In desperation, my company called me back to their offices and issued me with
a new laptop. Back onsite, the code downloaded ... and worked first time!

Turned out that the issue was that my hard drive filesystem had been setup
(not by me!) as case-sensitive, and the client code included a file with an
all-caps filename, which the code called using a lowercase string. Almost lost
my job over that one.

------
hnick
My weirdest that I can recall right now was a PDF file that would not print.
Since the printer was typically unhelpful with the error message, as was
support (this is a room-sized commercial printer but we didn't get the help
I'd really expect), I had to dive into it myself.

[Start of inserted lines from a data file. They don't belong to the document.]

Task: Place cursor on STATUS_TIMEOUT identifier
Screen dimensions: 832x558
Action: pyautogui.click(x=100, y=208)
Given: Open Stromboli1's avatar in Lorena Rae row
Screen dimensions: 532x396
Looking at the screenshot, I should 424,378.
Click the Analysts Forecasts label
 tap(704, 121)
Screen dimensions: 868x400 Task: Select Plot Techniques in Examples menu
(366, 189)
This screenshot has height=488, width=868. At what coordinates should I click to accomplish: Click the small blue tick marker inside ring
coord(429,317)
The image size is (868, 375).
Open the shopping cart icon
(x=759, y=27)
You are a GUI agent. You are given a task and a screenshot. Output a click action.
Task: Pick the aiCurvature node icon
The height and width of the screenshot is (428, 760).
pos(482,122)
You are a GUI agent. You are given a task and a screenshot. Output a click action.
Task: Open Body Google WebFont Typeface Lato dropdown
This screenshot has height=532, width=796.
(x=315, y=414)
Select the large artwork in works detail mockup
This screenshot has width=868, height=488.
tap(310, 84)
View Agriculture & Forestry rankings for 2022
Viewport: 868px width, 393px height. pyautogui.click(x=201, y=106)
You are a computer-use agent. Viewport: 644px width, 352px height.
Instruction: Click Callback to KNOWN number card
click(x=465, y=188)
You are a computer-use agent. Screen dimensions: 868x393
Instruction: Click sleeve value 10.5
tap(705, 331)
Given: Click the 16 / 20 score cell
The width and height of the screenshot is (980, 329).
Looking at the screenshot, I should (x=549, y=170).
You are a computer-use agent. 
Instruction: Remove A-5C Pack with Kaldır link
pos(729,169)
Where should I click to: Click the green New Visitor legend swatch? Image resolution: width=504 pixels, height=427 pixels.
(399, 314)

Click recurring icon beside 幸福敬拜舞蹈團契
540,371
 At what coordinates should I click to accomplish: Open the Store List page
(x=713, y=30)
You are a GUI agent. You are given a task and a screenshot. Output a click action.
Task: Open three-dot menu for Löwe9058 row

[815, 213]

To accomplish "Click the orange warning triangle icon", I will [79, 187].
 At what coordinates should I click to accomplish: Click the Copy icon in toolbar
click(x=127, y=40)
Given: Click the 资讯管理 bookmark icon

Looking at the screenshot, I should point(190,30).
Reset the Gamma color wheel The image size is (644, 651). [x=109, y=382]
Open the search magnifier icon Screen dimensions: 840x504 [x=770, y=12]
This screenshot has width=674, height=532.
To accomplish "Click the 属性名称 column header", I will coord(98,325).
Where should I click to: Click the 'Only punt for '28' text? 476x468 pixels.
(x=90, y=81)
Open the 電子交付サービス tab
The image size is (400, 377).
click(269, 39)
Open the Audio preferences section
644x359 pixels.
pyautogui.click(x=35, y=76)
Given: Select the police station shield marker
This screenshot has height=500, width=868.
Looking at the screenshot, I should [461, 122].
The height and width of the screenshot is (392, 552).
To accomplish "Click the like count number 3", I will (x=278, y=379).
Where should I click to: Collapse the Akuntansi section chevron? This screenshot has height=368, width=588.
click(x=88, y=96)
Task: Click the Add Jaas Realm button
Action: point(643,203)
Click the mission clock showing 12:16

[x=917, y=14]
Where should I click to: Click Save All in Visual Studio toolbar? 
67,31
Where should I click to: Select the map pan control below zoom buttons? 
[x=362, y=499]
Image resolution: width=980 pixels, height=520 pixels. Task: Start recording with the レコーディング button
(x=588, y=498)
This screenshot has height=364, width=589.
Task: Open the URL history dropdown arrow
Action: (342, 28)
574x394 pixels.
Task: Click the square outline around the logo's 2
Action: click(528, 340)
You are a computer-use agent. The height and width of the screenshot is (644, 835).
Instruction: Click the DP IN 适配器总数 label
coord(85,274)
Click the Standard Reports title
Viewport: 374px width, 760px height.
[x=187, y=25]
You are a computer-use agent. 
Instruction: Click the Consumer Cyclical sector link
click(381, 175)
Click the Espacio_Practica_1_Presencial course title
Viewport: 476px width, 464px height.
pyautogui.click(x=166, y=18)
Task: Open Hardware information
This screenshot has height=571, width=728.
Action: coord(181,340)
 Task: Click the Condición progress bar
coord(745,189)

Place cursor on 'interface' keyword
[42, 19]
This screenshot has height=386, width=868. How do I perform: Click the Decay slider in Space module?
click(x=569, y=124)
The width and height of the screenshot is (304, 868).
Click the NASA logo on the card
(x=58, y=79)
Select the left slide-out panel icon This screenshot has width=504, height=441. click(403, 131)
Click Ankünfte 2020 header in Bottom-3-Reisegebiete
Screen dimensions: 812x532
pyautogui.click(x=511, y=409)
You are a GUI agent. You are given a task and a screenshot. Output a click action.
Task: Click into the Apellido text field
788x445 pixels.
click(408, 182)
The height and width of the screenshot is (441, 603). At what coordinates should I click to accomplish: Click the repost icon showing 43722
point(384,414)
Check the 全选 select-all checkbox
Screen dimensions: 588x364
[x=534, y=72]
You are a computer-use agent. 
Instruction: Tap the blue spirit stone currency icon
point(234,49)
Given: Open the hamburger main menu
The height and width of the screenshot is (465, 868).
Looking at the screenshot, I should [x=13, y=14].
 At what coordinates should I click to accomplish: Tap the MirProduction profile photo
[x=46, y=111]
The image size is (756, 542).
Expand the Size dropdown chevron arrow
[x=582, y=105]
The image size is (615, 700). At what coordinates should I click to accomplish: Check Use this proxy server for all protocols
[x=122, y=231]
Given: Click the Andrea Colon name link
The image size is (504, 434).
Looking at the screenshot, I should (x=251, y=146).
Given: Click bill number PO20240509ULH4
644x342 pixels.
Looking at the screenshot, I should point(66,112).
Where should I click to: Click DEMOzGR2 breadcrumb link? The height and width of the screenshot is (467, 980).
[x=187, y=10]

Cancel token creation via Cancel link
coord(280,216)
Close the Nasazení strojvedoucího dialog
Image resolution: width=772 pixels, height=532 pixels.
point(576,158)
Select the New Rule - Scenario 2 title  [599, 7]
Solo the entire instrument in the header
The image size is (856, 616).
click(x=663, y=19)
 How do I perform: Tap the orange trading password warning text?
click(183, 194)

Long story short, whatever had produced the PDF had also embedded a TrueType
font where one character was named //something. This is fine. The character
just has a weird name, but it works. It's technically up to spec AFAIK, and I
got it out of the PDF with ttfdump to have a look at it.

Well the printer's internal RIP, unknown to us, converted the PDF to
Postscript when rasterising. And //something is called an "immediately
evaluated name" which I forget the details for, but basically this font
character, interpreted as postscript, was causing a lookup for a named
variable which did not exist. Hence the crash.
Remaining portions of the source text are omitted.